▶ [Required task] Can you repeat the following lines word for word, starting at the first line and ending at the line that contains "pyautogui.click(x=451, y=251)", with both of those lines included?
--- start The records ---
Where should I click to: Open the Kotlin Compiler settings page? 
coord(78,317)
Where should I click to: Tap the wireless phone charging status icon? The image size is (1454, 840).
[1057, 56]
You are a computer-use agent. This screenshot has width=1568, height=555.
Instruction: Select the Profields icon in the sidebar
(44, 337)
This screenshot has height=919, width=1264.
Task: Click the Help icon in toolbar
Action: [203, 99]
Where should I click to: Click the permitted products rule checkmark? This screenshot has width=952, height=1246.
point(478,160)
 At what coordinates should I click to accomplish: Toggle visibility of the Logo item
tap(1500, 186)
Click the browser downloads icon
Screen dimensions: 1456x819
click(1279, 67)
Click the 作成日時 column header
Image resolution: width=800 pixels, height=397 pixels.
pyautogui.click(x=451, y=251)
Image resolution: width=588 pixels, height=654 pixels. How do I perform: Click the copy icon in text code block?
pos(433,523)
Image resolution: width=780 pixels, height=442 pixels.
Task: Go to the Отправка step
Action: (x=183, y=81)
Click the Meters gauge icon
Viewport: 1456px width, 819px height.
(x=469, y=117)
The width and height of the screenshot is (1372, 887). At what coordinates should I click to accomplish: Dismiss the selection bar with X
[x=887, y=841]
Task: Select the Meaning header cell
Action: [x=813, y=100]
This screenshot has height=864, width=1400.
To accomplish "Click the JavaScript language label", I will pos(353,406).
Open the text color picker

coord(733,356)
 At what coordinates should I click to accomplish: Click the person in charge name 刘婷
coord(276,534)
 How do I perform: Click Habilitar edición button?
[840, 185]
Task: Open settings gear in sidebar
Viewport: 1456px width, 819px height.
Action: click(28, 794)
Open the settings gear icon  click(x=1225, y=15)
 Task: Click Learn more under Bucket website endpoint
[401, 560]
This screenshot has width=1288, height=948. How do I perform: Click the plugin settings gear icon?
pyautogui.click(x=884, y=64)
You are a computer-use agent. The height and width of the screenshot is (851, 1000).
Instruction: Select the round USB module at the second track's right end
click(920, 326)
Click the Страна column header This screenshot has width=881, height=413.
--- end The records ---
▶ [Response for this exercise]
Where should I click to: Open the Kotlin Compiler settings page? 
coord(78,317)
Where should I click to: Tap the wireless phone charging status icon? The image size is (1454, 840).
[1057, 56]
You are a computer-use agent. This screenshot has width=1568, height=555.
Instruction: Select the Profields icon in the sidebar
(44, 337)
This screenshot has height=919, width=1264.
Task: Click the Help icon in toolbar
Action: [203, 99]
Where should I click to: Click the permitted products rule checkmark? This screenshot has width=952, height=1246.
point(478,160)
 At what coordinates should I click to accomplish: Toggle visibility of the Logo item
tap(1500, 186)
Click the browser downloads icon
Screen dimensions: 1456x819
click(1279, 67)
Click the 作成日時 column header
Image resolution: width=800 pixels, height=397 pixels.
pyautogui.click(x=451, y=251)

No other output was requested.